Identity theft is unfortunately a sad reality of today’s world and there’s no way to completely prevent it. However, there are a few options you can consider to make this and other types of fraud less likely to happen.

Place a freeze on your credit accounts

This will ensure that nobody can open up new credit in your name, which can be helpful if you aren’t sure exactly how identity thieves accessed your information. It’s important to remember that credit freezes take some time so you should do your homework and give yourself plenty of time in the event you want to unfreeze them so you can apply for new credit. Alternatively, you can place a fraud alert on your accounts, which requires businesses to contact you to verify your identity before issuing new credit.

Shred all mail, receipts, and other paperwork

Pre-approved credit card offers, old bills, receipts from purchases, etc. are all loaded with personal information that can be used by a savvy thief to apply for credit in your name. Make it a practice to destroy all paperwork before tossing it out so it can’t be used. A cross-cut shredder is the best tool for the job, as it ensures that the remaining pieces can’t be reassembled once they’ve been shredded.

Monitor your statements and the personal information you give out

Review your credit card statements carefully.
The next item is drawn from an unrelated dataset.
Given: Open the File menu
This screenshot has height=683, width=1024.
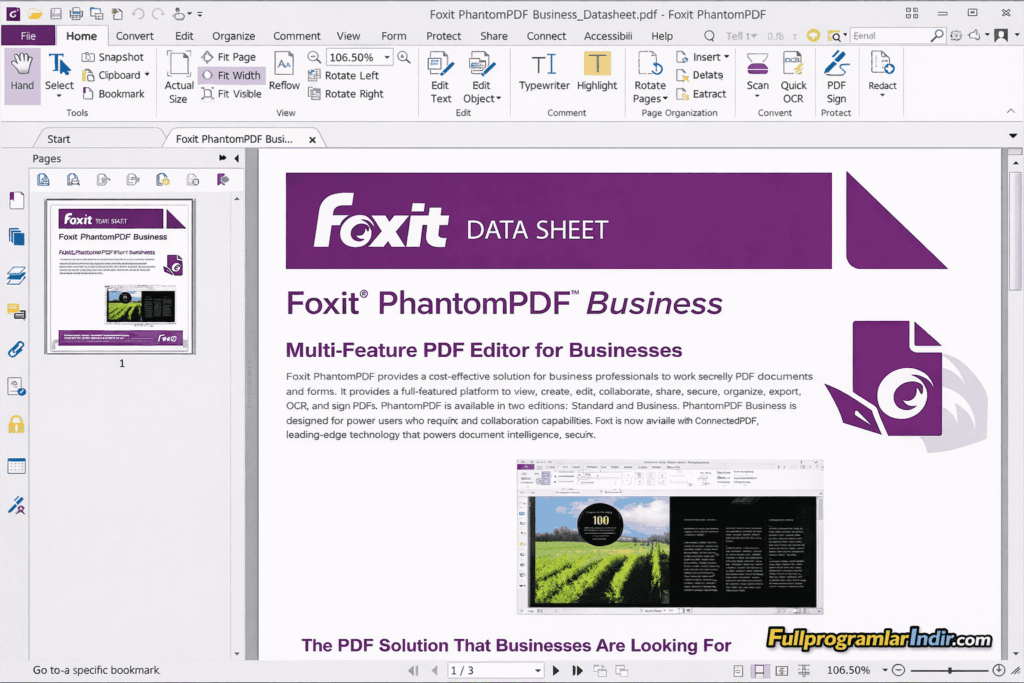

Make sure you recognise the merchants, locations, and purchases listed before paying the bill. If you don’t need or use retail store account cards or bank-issued credit cards, consider closing the accounts.

Be more defensive with personal information. Ask salespeople and others if personal information, such as an ID number or physical address is absolutely necessary. Ask anyone who does require this information about their privacy policy and specify that you do not want your information given out to any third party.
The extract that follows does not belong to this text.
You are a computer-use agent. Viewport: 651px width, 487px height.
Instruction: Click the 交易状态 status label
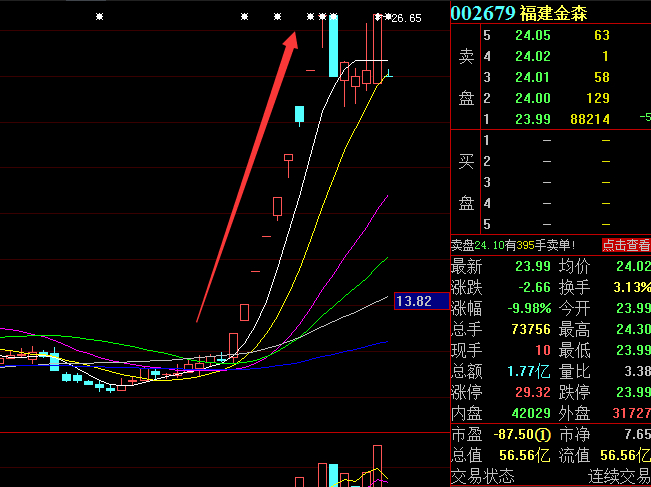(483, 476)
The golden rule: Always be on the safe side

Continually monitoring your credit by ordering your credit reports through MarisIT is essential when it comes to catching and clearing up instances of identity theft. The sooner you become aware of the fact that you have become a victim of identity theft, the sooner you can prevent any inconveniences, like preventions from taking out investments, etc. Always be on the safe side and protect your one of a kind identity.